As we all know, the advantage of nozzles is that the vessel has much higher bollard pull in open water for towing and anchor-handling operations. Unless you expect to do a lot of ice management and other challenging operations in difficult ice conditions, you’re better off with ducted propellers. However, in my opinion azimuth thrusters are something you can’t really do without if you want to do serious icebreaking. Perhaps that’s why ECO chose them for the two icebreaking AHTS vessels that it was (is?) building…
As for the icebreaking performance, it’s possible to calculate a rough estimate based on publicly available technical data and a few drawings from Shell’s ice management plan. I might actually have my students use Aiviq in their weekly exercises later this spring. Also, being a new design, it has probably been tested in an ice tank. I would expect that Shell has asked to see the model test report before paying for the vessel.
I, for one, would have wanted to see Aiviq break some ice.
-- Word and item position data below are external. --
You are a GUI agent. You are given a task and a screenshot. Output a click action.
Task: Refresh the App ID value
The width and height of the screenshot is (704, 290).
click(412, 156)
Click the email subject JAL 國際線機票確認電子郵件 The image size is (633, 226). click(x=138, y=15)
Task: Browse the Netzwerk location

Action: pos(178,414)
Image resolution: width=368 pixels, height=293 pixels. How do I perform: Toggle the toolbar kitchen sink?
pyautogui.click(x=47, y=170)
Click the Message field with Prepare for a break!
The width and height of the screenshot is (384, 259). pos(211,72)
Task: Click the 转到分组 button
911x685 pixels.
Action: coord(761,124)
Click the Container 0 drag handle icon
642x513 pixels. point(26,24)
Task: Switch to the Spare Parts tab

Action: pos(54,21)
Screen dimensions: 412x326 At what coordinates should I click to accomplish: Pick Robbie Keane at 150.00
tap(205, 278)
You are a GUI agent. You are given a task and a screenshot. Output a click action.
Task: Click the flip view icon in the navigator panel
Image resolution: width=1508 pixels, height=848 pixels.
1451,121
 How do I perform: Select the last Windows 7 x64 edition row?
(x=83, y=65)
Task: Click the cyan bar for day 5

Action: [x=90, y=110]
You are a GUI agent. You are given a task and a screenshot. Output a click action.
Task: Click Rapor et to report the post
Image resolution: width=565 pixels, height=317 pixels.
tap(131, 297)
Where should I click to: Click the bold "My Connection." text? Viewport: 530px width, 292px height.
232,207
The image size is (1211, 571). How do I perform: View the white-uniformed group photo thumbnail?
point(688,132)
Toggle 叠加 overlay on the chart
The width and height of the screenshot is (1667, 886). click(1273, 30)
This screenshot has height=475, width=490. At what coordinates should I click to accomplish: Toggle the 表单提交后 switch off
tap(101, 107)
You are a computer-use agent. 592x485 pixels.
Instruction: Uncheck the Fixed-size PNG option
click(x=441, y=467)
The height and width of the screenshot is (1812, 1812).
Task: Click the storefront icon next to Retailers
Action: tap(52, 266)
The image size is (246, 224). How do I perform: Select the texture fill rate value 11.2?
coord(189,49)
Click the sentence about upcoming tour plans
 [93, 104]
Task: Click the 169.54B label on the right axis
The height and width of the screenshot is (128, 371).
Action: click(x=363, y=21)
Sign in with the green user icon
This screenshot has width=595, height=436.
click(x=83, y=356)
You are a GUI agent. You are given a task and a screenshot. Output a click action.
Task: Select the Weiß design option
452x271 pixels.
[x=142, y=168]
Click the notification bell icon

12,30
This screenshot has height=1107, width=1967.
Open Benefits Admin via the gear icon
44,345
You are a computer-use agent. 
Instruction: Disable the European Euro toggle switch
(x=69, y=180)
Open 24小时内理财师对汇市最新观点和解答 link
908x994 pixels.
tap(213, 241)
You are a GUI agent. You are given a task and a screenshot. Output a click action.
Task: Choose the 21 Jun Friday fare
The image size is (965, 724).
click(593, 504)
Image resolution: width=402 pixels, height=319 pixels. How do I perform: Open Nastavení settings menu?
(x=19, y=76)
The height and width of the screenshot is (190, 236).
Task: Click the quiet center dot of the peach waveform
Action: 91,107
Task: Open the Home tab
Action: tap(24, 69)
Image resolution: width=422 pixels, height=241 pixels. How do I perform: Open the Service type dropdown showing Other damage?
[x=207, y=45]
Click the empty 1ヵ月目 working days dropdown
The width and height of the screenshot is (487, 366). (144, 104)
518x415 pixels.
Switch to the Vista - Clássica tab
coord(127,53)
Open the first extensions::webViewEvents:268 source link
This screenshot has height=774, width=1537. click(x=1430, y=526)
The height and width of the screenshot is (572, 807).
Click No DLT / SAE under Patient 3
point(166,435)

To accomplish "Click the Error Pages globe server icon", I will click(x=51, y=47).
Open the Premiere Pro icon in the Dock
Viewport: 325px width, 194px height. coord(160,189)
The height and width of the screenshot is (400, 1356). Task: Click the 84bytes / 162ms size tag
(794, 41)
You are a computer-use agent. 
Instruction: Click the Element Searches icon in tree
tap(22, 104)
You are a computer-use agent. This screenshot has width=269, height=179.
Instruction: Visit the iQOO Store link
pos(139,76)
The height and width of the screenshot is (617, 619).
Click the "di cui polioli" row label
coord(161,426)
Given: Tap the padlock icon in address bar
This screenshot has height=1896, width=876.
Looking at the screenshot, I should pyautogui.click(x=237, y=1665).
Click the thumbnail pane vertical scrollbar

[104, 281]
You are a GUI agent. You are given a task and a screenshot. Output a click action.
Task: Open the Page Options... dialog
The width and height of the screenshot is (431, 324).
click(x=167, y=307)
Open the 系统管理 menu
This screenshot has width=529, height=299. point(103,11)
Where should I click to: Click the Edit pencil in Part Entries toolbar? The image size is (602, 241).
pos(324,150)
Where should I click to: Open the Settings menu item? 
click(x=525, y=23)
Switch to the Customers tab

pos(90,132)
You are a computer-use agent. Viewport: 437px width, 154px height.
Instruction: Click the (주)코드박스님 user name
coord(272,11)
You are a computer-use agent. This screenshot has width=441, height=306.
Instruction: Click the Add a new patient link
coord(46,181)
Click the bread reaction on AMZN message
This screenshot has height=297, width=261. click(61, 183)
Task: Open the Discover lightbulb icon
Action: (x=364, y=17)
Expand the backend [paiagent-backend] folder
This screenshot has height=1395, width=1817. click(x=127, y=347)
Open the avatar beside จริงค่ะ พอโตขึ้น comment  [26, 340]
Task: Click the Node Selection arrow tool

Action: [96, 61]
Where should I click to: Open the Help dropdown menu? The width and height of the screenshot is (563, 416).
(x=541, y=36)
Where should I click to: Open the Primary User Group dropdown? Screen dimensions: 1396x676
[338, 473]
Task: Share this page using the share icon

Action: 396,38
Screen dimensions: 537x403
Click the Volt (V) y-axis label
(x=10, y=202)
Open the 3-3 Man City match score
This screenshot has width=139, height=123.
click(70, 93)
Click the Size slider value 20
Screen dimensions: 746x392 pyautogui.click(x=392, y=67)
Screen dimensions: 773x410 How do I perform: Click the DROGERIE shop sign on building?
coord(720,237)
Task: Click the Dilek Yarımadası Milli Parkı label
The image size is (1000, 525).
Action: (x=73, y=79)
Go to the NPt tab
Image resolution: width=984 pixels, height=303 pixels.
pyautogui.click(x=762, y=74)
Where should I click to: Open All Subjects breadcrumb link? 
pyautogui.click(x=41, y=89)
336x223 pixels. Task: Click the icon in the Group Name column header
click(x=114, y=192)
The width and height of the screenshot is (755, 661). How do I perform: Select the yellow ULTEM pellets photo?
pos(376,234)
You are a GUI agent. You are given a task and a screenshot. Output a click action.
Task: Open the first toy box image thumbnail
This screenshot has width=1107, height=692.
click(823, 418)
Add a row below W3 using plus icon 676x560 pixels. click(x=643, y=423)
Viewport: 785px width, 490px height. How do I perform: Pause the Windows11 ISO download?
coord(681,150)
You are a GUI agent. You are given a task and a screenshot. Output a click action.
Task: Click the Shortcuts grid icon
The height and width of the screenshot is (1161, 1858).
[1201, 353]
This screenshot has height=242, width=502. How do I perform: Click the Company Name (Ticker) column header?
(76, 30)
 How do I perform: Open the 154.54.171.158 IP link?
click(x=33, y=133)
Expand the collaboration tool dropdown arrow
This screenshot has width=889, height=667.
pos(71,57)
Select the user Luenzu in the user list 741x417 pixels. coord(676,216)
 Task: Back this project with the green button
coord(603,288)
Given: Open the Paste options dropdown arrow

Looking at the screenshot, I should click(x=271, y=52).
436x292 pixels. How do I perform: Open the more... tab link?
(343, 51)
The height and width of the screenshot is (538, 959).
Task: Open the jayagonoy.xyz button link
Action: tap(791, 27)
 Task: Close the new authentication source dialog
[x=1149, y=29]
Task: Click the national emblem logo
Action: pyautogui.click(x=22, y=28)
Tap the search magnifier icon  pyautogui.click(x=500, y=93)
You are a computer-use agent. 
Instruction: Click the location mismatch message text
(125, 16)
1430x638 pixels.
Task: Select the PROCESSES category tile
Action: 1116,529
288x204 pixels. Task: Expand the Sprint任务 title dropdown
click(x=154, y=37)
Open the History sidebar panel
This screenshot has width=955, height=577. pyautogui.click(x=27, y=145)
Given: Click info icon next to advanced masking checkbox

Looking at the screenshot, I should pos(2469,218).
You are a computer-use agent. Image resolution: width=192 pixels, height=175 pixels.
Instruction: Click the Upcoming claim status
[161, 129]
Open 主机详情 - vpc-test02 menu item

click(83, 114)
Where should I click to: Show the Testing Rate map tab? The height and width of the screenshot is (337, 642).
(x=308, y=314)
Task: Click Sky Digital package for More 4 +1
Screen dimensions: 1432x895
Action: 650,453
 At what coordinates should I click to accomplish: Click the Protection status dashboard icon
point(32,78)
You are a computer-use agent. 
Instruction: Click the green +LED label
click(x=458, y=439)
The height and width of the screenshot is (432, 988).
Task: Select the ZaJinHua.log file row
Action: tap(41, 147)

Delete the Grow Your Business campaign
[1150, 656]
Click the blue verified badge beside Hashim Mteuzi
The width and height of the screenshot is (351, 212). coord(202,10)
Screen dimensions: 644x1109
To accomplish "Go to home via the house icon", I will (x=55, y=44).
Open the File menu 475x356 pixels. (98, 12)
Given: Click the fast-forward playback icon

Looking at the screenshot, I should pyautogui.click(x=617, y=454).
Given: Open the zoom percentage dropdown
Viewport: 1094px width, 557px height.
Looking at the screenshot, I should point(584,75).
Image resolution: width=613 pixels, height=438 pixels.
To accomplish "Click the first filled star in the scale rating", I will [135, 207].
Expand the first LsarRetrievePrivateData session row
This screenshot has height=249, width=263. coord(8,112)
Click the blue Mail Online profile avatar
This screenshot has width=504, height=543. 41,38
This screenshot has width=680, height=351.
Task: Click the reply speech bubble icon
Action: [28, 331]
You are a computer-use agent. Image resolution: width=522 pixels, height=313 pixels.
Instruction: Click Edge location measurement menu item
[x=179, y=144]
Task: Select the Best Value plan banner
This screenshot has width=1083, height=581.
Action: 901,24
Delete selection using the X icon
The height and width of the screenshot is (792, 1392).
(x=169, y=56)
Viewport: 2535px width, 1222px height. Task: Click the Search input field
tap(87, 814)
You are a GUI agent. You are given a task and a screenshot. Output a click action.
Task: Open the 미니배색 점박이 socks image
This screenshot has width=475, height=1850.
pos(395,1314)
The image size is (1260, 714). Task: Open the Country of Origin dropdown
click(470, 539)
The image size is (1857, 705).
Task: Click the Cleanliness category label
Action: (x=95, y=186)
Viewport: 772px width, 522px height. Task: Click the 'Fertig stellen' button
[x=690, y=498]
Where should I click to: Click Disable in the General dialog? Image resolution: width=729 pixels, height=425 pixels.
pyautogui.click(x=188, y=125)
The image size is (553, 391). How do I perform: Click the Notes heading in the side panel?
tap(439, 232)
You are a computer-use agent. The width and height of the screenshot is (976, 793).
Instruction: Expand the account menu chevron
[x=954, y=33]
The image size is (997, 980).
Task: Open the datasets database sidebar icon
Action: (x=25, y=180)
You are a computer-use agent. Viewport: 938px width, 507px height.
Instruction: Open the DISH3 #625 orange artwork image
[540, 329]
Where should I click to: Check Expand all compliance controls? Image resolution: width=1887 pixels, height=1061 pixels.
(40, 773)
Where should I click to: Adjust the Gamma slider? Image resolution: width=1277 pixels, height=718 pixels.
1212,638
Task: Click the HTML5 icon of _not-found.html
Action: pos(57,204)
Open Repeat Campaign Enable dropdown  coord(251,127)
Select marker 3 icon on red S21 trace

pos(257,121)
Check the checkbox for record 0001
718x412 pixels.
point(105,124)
When I was up there in 2012, the ice around Kulluk was barely thick enough to walk on.[/QUOTE]
I stand corrected and certainly defer to your expertise on icebreakers.
AIVIQ was so thoroughly discredited by its becoming disabled due to basic design and construction deficiencies during the KULLUK tow, and it’s role in putting KULLUK on the rocks — which became the total constructive loss of the only proven ice capable oil rig available — that it became difficult to say anything good about AIVIQ.
To be fair to AIVIQ — KULLUK on the rocks — occurred most because AIVIQ was incompetently crewed, handled, and managed by Chouest, Shell, and the USCG Incident Command team.
This not only destroyed KULLUK, it also ushered in a U.S. Arctic drilling regulatory regime that was designed to strangle Arctic drilling for the foreseeable future.
It appears that Shell permanently lost confidence in AIVIQ after the loss of KULLUK, but could not admit it. Instead of dispatching AIVIQ to other tasks somewhere in the world where it could prove it’s worth, they kept her tied to the dock for two years where she could not get into any trouble. When Shell returned to the Arctic in 2015, they did not trust AIVIQ to tow the rigs.
As Drillbill pointed out, it appears that Shell was too afraid of another AIVIQ incident to really try her out, and to let her prove herself.
Now she sits at the dock in Seattle again with nothing to do, except to be disposed of.
If Shell had been smart, which it clearly wasn’t, they would have found a way to prove AIVIQ’s capabilities somewhere else in the world under competent management, with a new name and paint job, and they would have washed off most of the taint of the KULUK on the rocks incident before the 2015 drilling season.